Per non togliere la sorpresa vi risparmiamo il finale. C'è già quanto basta, speriamo, per farvi venire l'acquolina in bocca sapendo che Romano è un Marcello Mastroianni d'annata, impagabile nel ritratto di quell'italiano indolente e vigliaccone, al più capace di commuoversi sui propri rimorsi sepolti (gli sta a pennello il premio assegnatogli a Cannes fra caldissime ovazioni), Anna è la splendida Elena Sofonova per i cui occhi faremmo pazzie, la moglie di Romano è una Silvana Mangano tornata sullo schermo in gran forma, Tina, l'amante italiana, è la brava e bella Marthe Keller, e il viaggiatore russo è il grande attore Vsevolod Larionov.
Scritto da Alexander Adabascian col regista e Suso Cecchi d'Amico, che si sono ispirati anche ad altri racconti di Cechov (Anna al collo, L'onomastico, La consorte), fotografato benissimo da Franco Di Giacomo, servito a puntino dalle scenografie dello stesso Adabascian e di Mario Garbuglia, nonché dalla musica di Francis Lai (più Mozart, Rossini, Johann Strauss, Lehar e canzoni gitane), Oci ciornie - “Occhi neri” in russo - è un film italiano baciato dalla fortuna d'avere per regista il sovietico Nikita Michalkov. Venuto per la prima volta a girare all'estero, l'autore di Schiava d'amore, di Partitura incompiuta..., di Oblomov - e citiamo soltanto le opere più note - firma infatti uno spettacolo via via esilarante, lussuoso e struggente. Che qua e là riecheggia Visconti e Fellini, ma soprattutto sa fondere con grande vivacità l'ironica mestizia di Cechov e la squillante festosità della satira (con qualche graffio ai burocrati, per tirare le orecchie anche ai russi di oggi) in una gradevolissima commedia, a suo modo, all'italiana.
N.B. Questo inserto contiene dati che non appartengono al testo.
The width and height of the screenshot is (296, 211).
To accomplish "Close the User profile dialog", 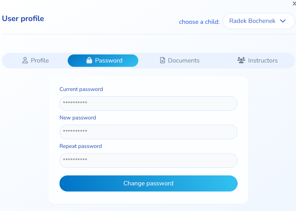I will [x=294, y=4].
“Occhi neri, occhi appassionati... io vi vidi in un'ora cattiva”, dice la canzone che dettò a Cechov Champagne. Su quell'onda di elegia Michalkov sorride, ma da bravo slavo nasconde lacrime nello scherzo. Ha in Mastroianni un interprete ideale, per quel tanto di Oblomov che c'è in lui (e anche Marcello, come Romano, voleva fare l'architetto...); geme sul ricordo degli amori spezzati e la fuga del tempo, e col finale sberleffo ci mette al riparo dalla commozione. È un vero benefattore.